All about the Benjamins

Geithner and Federal Reserve Chairman Ben Bernanke unveiled the new $100 bill in April
All about the Benjamins
Manuel Balce Ceneta/AP

It could be the most costly printing error in U.S. history: over US$100 billion worth of redesigned $100 bills are currently being quarantined and may be destroyed because government printers failed to churn out usable currency. New high-tech notes, which were scheduled for release in February 2011, were designed with advanced security features, including a 3-D security strip to stave off counterfeiters. But the complex production process they require rendered a crease in an unknown number of the new bills, leaving a blank portion that is revealed when the bill is tugged on both ends.

The source of the printing problem is unknown, but one official familiar with the situation told CNBC that “the frustration level is off the charts.” These new $100 bills were to be the first to carry Treasury Secretary Timothy Geithner’s signature.

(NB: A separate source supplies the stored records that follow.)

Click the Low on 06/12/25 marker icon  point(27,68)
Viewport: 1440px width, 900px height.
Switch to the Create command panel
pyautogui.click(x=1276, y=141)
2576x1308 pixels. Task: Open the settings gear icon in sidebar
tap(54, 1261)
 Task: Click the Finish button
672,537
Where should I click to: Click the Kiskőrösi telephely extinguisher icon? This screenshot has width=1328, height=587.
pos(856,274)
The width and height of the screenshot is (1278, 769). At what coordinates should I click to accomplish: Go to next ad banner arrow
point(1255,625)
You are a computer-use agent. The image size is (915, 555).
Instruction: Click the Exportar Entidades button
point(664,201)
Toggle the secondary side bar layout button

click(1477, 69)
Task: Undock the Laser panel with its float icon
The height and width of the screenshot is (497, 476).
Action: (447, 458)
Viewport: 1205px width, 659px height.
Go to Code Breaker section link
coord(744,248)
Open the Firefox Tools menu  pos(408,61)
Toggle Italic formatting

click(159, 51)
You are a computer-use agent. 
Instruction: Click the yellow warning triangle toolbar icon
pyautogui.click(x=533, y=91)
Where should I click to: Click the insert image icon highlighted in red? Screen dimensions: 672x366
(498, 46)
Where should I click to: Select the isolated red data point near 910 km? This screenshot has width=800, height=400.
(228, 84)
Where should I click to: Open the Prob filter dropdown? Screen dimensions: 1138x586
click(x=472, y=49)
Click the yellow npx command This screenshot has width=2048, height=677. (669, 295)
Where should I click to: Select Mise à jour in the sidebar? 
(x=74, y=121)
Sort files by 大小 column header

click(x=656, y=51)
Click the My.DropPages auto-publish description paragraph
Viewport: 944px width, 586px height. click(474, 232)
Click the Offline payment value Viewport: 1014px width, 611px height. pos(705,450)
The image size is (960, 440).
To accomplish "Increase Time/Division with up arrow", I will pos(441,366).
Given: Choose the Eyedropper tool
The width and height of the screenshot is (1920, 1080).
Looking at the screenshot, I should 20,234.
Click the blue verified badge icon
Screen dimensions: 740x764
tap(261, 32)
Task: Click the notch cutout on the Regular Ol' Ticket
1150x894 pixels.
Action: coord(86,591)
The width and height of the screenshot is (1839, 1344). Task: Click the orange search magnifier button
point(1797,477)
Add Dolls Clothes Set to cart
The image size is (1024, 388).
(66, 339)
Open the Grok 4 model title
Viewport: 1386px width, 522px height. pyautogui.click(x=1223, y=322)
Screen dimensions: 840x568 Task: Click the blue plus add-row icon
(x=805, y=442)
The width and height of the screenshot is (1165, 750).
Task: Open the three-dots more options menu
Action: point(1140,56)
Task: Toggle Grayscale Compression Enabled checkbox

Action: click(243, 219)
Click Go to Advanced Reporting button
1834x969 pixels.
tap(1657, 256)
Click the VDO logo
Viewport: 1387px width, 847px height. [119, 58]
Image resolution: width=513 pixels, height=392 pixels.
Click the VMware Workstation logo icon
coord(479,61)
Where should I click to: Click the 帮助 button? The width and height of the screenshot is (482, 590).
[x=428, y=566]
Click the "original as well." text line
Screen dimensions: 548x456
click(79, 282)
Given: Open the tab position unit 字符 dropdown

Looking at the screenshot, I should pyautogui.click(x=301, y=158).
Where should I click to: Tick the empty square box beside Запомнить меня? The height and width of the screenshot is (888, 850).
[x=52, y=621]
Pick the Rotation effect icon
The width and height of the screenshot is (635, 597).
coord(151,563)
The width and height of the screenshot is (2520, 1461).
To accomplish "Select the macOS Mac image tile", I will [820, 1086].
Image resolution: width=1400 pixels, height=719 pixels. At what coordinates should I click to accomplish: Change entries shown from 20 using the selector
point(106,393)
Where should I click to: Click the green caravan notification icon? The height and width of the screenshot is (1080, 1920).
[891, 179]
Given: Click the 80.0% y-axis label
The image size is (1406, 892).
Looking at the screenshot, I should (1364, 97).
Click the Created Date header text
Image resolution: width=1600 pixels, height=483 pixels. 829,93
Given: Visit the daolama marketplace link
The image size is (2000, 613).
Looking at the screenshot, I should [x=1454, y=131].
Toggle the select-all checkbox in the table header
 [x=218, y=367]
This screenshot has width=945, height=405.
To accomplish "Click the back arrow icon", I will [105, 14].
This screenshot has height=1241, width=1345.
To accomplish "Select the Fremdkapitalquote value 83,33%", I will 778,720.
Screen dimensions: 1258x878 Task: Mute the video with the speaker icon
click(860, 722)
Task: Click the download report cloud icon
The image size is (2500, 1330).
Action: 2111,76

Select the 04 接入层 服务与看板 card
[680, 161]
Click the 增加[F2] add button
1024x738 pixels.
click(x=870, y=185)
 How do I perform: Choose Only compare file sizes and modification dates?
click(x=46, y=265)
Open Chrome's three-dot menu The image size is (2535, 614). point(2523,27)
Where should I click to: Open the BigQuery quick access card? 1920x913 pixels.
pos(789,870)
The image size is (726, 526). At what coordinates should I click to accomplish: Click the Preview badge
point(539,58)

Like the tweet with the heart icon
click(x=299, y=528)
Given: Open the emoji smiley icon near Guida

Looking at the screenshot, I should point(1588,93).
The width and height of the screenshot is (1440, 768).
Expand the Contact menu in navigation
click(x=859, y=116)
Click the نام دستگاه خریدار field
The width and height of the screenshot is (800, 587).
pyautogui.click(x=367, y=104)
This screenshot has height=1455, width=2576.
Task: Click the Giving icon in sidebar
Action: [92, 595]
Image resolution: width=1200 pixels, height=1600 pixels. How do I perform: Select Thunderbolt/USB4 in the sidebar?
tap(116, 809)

Now, in order to prevent a $100 bill shortage, the Federal Reserve has ordered more of the low-tech variety, which features Bush-era treasury secretary Hank Paulson’s signature.

The questionable cash, which represents more than 10 per cent of the entire supply of American currency in the world, will be held in vaults at Fort Worth in Texas and in Washington until the government figures out how to sort the bad bills from the properly printed ones.